Rite Aid Facing Multiple Headwinds
Earlier this year, the U.S. Department of Justice filed a complaint against Rite Aid and its various subsidiaries. The DOJ alleged that the company ignored evidence that pharmacists at its stores were dispensing unlawful prescriptions, thus fueling the opioid crisis by oversupplying painkillers.
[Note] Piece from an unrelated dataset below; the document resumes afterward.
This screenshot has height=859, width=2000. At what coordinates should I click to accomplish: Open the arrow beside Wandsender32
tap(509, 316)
Aside from opioid-related litigation, Rite Aid has also been struggling due to weak sales and rising debt. The company’s top line has been under pressure due to lower demand for COVID-19 vaccines and testing, a decline in Rite Aid’s Prescription Drug Plan (PDP) membership, and the loss of commercial clients under the company’s Elixir pharmacy benefits program.
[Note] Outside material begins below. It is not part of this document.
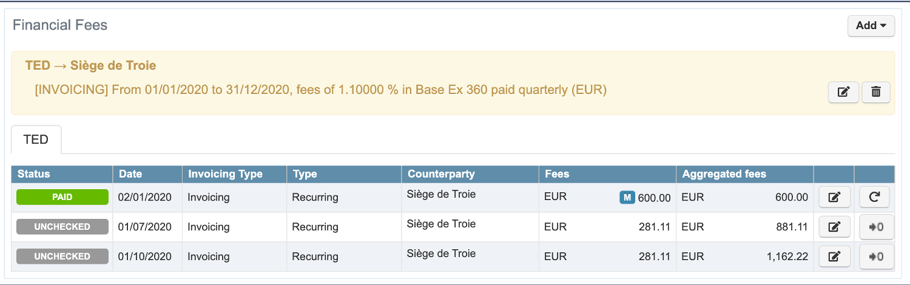Viewport: 910px width, 285px height.
Task: Click the green PAID status badge
Action: click(x=62, y=197)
Moreover, drug chains like Rite Aid are facing growing competition from retailers like Amazon (NASDAQ:AMZN) and Walmart (NYSE:WMT). Rite Aid has also been finding it tough to fight competition from larger rivals CVS Health (NYSE:CVS) and Walgreens Boots Alliance (NASDAQ:WBA).
In the fiscal first quarter (ended June 3, 2023), the company’s revenue declined 6% to $5.65 billion, while the GAAP loss per share widened to $5.56 from $2.03 in the prior-year quarter. The company ended Q1 FY24 with a long-term debt of $3.3 billion, up from $2.9 billion at the end of Q4 FY23.
RAD shares have plunged about 81% year-to-date. The stock has a Moderate Sell consensus rating based on a bearish review by Evercore ISI analyst Elizabeth Anderson last week. Anderson lowered her price target on Rite Aid to $0 from $1 and maintained a Sell rating on the shares ahead of the Q3 earnings season for the healthcare tech and distribution group.